La phénoménologie, en ses développements, n'est pas hostile à une possible naturalisation, or cette naturalisation se doit d'être pleinement phénoménologique afin de ne pas reproduire les fautes méthodologiques du psychologisme, par exemple, c'est-à-dire d'étudier la subjectivité de biais, à partir d'un questionnement qui manque le lien essentiel entre le corps et la chair, leur interpénétration.
Grâce à cette passerelle d'ordre strictement phénoménologique entre la vie transcendantale et son versant mondain, laquelle promet une naturalisation intrinsèque de la phénoménologie, l'auteur propose de s'interroger sur les tentatives de naturalisation extrinsèque, lesquelles naissent du dialogue interdisciplinaire entre la philosophie et la science.
Or une telle entreprise demeure problématique pour plusieurs raisons.
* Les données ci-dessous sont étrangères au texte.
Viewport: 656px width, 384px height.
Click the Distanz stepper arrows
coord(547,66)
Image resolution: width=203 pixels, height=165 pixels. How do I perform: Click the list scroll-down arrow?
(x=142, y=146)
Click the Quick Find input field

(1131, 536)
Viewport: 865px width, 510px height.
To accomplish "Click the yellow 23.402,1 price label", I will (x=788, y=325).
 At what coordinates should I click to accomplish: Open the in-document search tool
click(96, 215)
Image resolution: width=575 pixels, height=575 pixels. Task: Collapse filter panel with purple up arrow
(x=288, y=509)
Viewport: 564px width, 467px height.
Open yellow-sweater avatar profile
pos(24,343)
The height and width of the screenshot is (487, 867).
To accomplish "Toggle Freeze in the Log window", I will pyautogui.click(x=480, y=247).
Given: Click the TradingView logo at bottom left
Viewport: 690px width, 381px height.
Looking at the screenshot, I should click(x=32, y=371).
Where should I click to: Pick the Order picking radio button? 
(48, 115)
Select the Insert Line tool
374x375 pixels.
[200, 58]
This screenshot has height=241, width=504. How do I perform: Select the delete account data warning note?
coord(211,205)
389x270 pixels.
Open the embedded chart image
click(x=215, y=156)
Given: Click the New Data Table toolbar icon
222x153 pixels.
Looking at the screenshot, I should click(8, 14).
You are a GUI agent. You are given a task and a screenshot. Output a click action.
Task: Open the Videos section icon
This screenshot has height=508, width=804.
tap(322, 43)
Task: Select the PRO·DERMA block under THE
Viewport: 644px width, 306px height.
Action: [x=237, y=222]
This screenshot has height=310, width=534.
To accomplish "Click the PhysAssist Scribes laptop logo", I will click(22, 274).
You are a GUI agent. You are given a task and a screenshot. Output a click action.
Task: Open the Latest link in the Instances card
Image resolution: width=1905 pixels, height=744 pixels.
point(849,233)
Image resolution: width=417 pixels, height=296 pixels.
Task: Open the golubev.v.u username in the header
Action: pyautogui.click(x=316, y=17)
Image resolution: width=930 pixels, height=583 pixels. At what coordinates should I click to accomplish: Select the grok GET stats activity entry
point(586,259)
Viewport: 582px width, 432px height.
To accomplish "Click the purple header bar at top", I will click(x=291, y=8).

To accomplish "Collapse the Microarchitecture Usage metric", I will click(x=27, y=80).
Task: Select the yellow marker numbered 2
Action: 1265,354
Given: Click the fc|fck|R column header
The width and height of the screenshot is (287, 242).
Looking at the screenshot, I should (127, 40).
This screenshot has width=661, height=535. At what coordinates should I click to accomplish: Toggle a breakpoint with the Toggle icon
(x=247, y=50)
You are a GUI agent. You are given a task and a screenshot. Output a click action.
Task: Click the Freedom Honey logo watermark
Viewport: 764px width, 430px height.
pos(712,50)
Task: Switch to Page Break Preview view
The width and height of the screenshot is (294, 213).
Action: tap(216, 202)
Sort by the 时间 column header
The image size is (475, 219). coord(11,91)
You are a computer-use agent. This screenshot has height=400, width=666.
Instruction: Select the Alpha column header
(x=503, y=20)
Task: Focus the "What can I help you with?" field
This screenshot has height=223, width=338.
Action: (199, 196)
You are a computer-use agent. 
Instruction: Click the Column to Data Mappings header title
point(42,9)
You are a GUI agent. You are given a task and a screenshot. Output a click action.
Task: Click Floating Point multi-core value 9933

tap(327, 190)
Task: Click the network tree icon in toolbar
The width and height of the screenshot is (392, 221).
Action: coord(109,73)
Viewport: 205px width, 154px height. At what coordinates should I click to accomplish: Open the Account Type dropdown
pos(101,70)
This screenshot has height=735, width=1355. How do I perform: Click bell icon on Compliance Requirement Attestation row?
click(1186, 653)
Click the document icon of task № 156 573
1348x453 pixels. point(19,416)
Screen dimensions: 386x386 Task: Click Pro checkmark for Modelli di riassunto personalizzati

D'une part, elle fait violence à la phénoménologie en lui appliquant les cadres protocolaires des sciences et demeure de ce fait limitée à une étude étiologique qui manque le domaine de la vie subjective. D'autre part, elle ne cesse de se confronter au problème de la relation entre le corps et l'esprit. L'exposé des grands moments de cette naturalisation permet au lecteur d'approcher de façon critique ces recherches qui, pourtant, semblaient prometteuses il y a quelques années.
De nouvelles voies de recherche
Pour répondre à l'apparente impossibilité de saisir la vie transcendantale et la vie neurophysiologique dans leurs interactions, Jean-Daniel Thumser s'inspire de nouvelles formes de naturalisation comme la cardiophénoménologie développée par sa directrice de thèse, Natalie Depraz. Cette approche est l'une des seules susceptibles de produire une « suture expérientielle », à savoir un véritable lien entre les recherches scientifiques à la troisième personne et la recherche phénoménologique à la première personne.
Mais l'auteur ne se contente pas de cette approche et avance avec audace la possibilité d'une gastrophénoménologie, une science globale de la vie subjective qui se fonde non plus uniquement sur une étude de la vie transcendantale et du fonctionnement du cerveau et du cœur, mais aussi sur le système nerveux entérique, lequel peut à lui tout seul être considéré comme un second cerveau.
Conclusion
Sans entrer davantage dans le détail, cet ouvrage peut être perçu à la fois comme une tentative de réponse aux problèmes contemporains relatifs à l'élaboration d'une science globale de la subjectivité.
Mais il peut également être utilisé comme un formidable outil de travail pour le chercheur, débutant ou confirmé, qui s'intéresse à la phénoménologie et aux sciences cognitives. En effet, l'auteur nous offre de nombreuses traductions d'inédits de Husserl, mais aussi de nombreuses références essentielles pour le philosophe sensible à la science.
Cette richesse documentaire et le style adopté par l'auteur, volontairement accessible, font de cet ouvrage un élément essentiel pour qui souhaite avoir une vue d'ensemble sur les problèmes relatifs à l'étude de la vie subjective et sur les réponses qui sont proposées à ce propos.